==== Documento

En estos días se ha abierto el debate y la posibilidad de que el Gobierno decrete la reforma del sistema financiero con especial atención, pero no solo, al papel que las cajas de ahorro tienen en él. Parece ser que se les va a exigir un aumento en su coeficiente de solvencia (capital sobre endeudamiento) hasta un 8%. Eso les supone a casi todas tener que acudir al mercado de capitales y “pedir”. Hay dos formas fundamentales de hacerlo: salir a bolsa y vender participaciones -privatizarse- o dejar que el Estado acuda a su llamada. Ninguna de las dos me gustan.

========

Tarea
¿Puedes transcribir sin cambios el pasaje del documento que arranca con las palabras "En estos días" y acaba en "dos me gustan."? Para responder, apóyate solo en el documento.

==== Datos registrados

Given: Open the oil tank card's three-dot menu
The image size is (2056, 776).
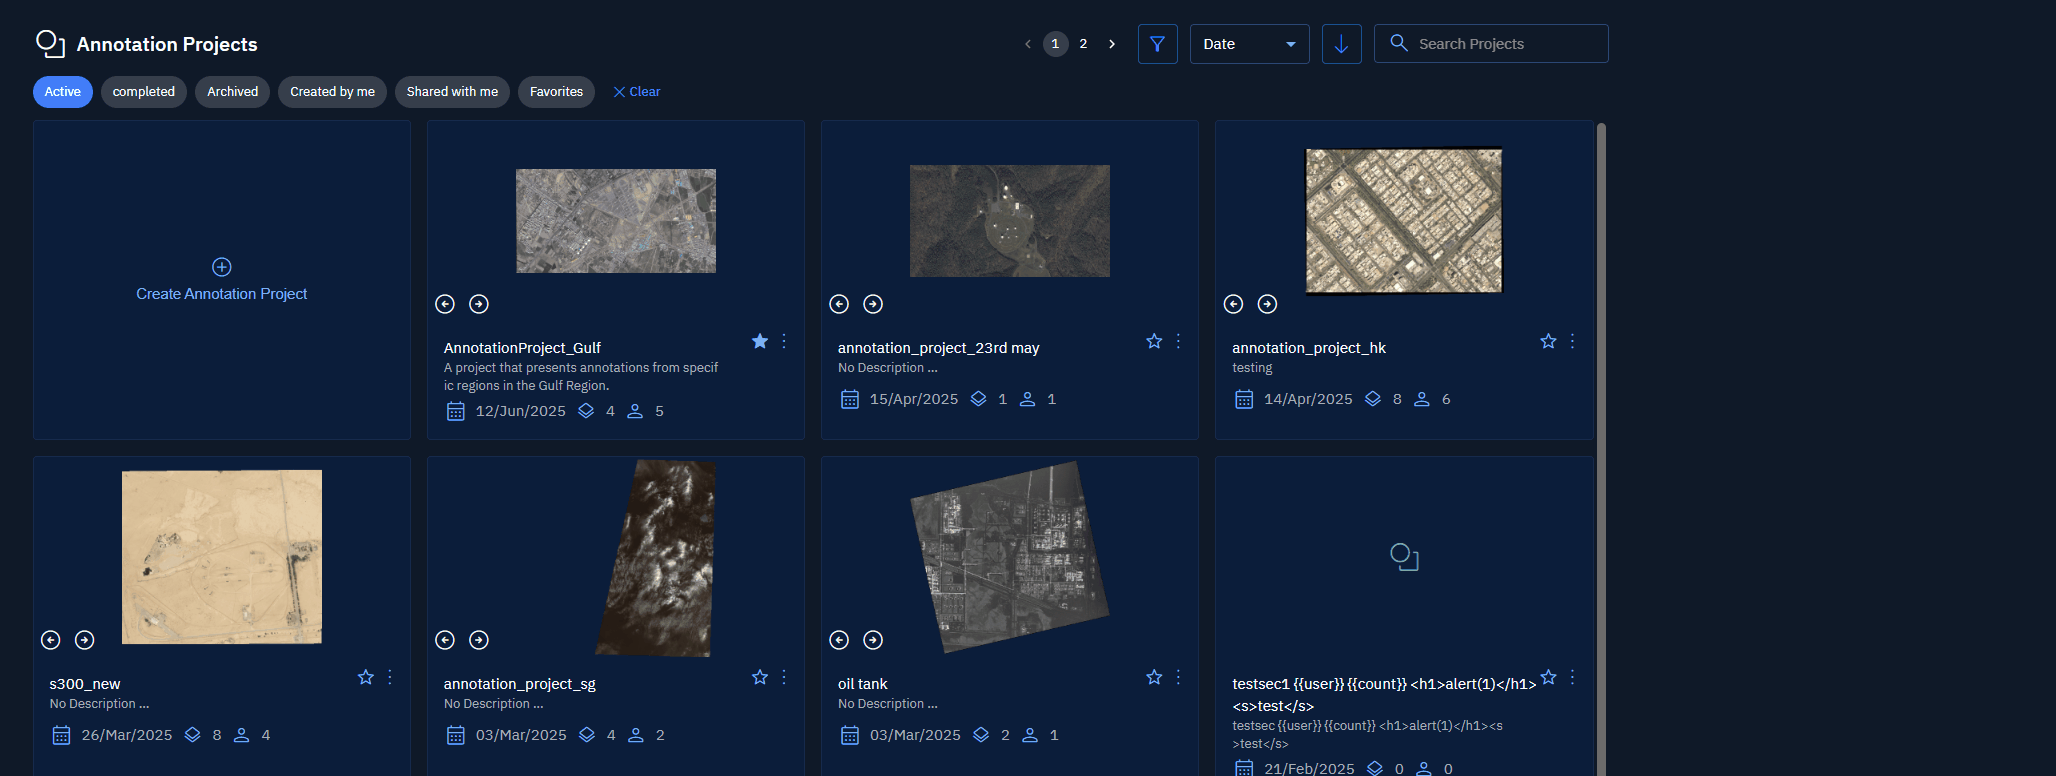Looking at the screenshot, I should pos(1178,678).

========

Respuesta completa
En estos días se ha abierto el debate y la posibilidad de que el Gobierno decrete la reforma del sistema financiero con especial atención, pero no solo, al papel que las cajas de ahorro tienen en él. Parece ser que se les va a exigir un aumento en su coeficiente de solvencia (capital sobre endeudamiento) hasta un 8%. Eso les supone a casi todas tener que acudir al mercado de capitales y “pedir”. Hay dos formas fundamentales de hacerlo: salir a bolsa y vender participaciones -privatizarse- o dejar que el Estado acuda a su llamada. Ninguna de las dos me gustan.